In behavioral economics terms, each side frames leaving the euro as a policy defeat. And yet, the point of the euro is to work together for peace and prosperity. It seems misguided to hang on to it when it is doing the opposite.

Austerity has led to economic collapse. Ratcheting up austerity is not going to fix it. Fanaticism consists of redoubling your efforts when you have forgotten your aim. — George Santayana

It’s a deal no one seems to want. Greece’s political will to implement a tough program is questionable at best. Even if they had the will, the numbers don’t add up.

Eventually, Stalin’s son got a prison guard to shoot him.

The Garbage Fire That is Greece

So, last week I said, Greece was getting booted out of the eurozone.

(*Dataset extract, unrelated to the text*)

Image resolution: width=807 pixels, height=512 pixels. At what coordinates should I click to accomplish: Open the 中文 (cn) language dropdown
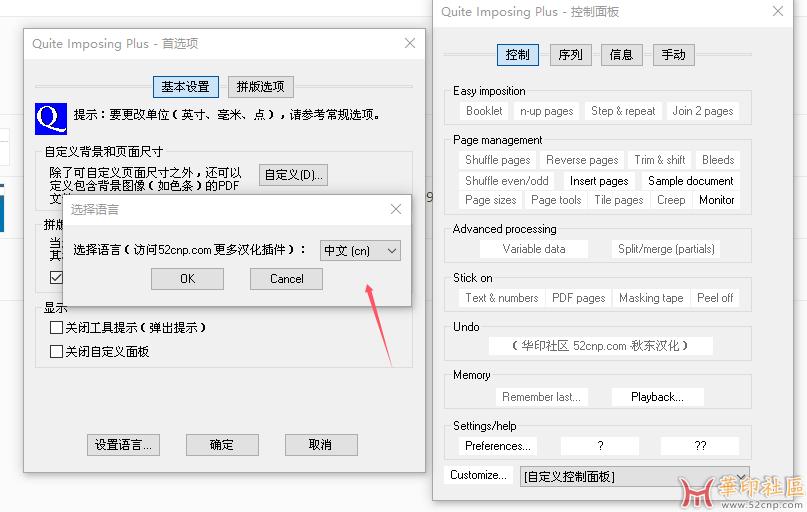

  • Schäuble had refused to play ball with Tsipras, he would either accept complete capitulation or Grexit.
  • Tsipras couldn’t accept complete capitulation and betray his allies and his mandate. And he didn’t have a mandate for Grexit. So he called the referendum.
  • As I saw it, choices were:
    • “No” – immediate Grexit. Presumably Tsipras and Varoufakis had a Grexit plan, involving seizing the Bank of Greece, printing drachmas, or something.
    • “Yes” – hand over the disastrous situation to a new government, which would probably also be forced into Grexit.
  • You may ask why Schäuble and Varoufakis claimed “No” might not mean inevitable Grexit. I thought that was an extremely cynical political ploy. They both wanted and expected “No” to win, and Greek referendum voters didn’t want Grexit. Schäuble and Varoufakis each expected they would then engineer Grexit in a way that their respective constituents would blame the other party.
  • After the “No” vote, it appears Varoufakis may have had a plan to seize the Bank of Greece and print a parallel currency. But Tsipras wasn’t on board and nixed it.
  • Instead, Tsipras took his mandate and formed a united front with the opposition to present the plan that was rejected by the voters.
  • This seems, at first glance, like the dumbest negotiating strategy ever. If James Galbraith is to be believed, Tsipras’s plan was to lose the referendum and hand over the negotiations to the opposition, who would be blamed for the catastrophic outcome. Now he gets to be blamed, either way. And he’s still not ready to be blamed for Grexit. So what was the point of the referendum?
  • The only upside to this strategy is, maybe, if and when the creditors reject the proposal, it buys time for the drachma introduction, and it brings his opposition on board. But if the creditors accept the proposal, Tsipras owns it.
  • So, now what? It’s all up to Merkel. Schäuble is indifferent if not nakedly in favor of Grexit. The economics are horrific in terms of creditor losses and suffering of the Greeks. But the politics are good. Domestically, Merkel and Schäuble’s right-wing constituents love a hard line. Internationally, Schäuble loves setting up a whipping boy example if any other periphery countries decide to buck Germany’s demands for austerity. And he finds Tsipras’s band of hippie left-wingers distateful.
  • Merkel can go against her voters, or against most of her European and American allies. I still lean 60/40 for Grexit. It’s really the thing most consistent with the whole stupid train wreck so far and it suits the politics. Unlike Tsipras, Schäuble can probably be counted on to see his misguided strategy through to its logical conclusion. But for Merkel’s legacy, economically and for the EU, accepting the abject capitulation makes more sense.

I don’t believe in a Graccident. While it is usually a mistake to attribute to malice what can be attributed to stupidity, stupidity has its limits. Or so I believed, anyway.